::: Extracted text

Associated VEIV and PhD candidate at The Bartlett School of Architecture, Moritz Behrens, is part of the Berlin-London-based architecture and design team behind the Sentiment Cocoon.

The Sentiment Cocoon won a prestigious international award for Media Architecture in the category Participatory Architecture & Urban Interaction for its interactive media installation. The ‘Sentiment Cocoon’ is a physical architectural structure that uses a state of the art interactive lighting system to reflect the moods of people who engage with it.

The Media Architecture Awards are biannually given to outstanding projects at the intersection of architecture, media and interaction design. The 2016 award ceremony took place on a cruise during the Media Architecture Biennale in the vicinity of the Opera House in Sydney, AUS.

“This award appreciates our continuous strive to push the boundaries of future architecture,” says Moritz Behrens (architect). “The focus is on the exploration of architectural form through digital fabrication, with translucent materials and responsive lighting to facilitate social interactions. Ultimately, the installation turns its surroundings into a stage for social encounter through interaction and observation.“

“The lighting design creates an enigmatic display,” says Konstantinos Mavromichalis (lighting designer). “Natural daylight, from the atrium skylights above, blend with the light emitted from the cocoon’s spine. This allows for rich interactions of varying forms of light and, through the translucency of the material, results in a striking visual display that has been informed by the feelings of the building’s occupants.”

The Sentiment Cocoon is a temporary interactive installation designed by architect Moritz Behrens and lighting designer Konstantinos Mavromichalis for Arup’s headquarters in London that seeks to capture and express human sentiment through the medium of light. Simple interfaces allow participants to express in the public domain how they feel by how they touch. These interactions are then transformed into pulses of light that travel throughout the cocoon.

The system architecture of the artwork allows for the tracking and displaying of several behaviours. Individual swipe cards such as the London Oyster card enable participants to express how they feel based upon three categories related to workplace wellbeing. These parameters are encoded into lighting patterns that suggest the collective mood of participants. The sentiments are encoded in different colours and movement. Colour gradients, velocity and movement are represented through patterns. Over time, the patterns become recognisable as the overriding sentiment of the day.

::::::
::: Data records

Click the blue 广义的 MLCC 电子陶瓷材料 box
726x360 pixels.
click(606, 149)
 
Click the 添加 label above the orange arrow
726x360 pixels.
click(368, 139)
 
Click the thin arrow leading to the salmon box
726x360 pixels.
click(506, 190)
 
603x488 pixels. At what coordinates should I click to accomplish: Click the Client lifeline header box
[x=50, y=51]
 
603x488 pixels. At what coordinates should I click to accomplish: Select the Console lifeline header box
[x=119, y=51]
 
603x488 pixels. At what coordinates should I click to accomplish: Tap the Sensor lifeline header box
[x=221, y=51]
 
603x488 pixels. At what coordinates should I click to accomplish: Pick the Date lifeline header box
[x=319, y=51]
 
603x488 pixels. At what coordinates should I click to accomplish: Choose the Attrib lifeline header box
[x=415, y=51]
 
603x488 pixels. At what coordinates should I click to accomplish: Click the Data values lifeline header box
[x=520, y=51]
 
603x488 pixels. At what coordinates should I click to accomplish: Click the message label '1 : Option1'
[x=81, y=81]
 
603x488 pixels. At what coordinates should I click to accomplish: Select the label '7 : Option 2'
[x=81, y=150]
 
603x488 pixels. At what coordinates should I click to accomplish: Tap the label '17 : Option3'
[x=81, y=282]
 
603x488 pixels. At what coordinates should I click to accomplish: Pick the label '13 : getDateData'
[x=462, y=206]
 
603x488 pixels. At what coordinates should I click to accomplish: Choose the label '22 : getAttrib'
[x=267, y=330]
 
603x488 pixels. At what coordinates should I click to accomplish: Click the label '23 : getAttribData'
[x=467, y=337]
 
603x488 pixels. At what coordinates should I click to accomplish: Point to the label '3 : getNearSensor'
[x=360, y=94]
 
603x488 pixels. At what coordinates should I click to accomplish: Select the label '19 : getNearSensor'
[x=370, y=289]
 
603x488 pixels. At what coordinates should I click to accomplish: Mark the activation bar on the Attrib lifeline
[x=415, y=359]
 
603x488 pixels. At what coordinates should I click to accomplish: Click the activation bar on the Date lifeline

::::::

■ **The exercise**: From the Sentiment Cocoon text above, copy word for word the passage starting at "The Sentiment Cocoon is" and ending at "throughout the cocoon.".

■ **Solution**:
The Sentiment Cocoon is a temporary interactive installation designed by architect Moritz Behrens and lighting designer Konstantinos Mavromichalis for Arup’s headquarters in London that seeks to capture and express human sentiment through the medium of light. Simple interfaces allow participants to express in the public domain how they feel by how they touch. These interactions are then transformed into pulses of light that travel throughout the cocoon.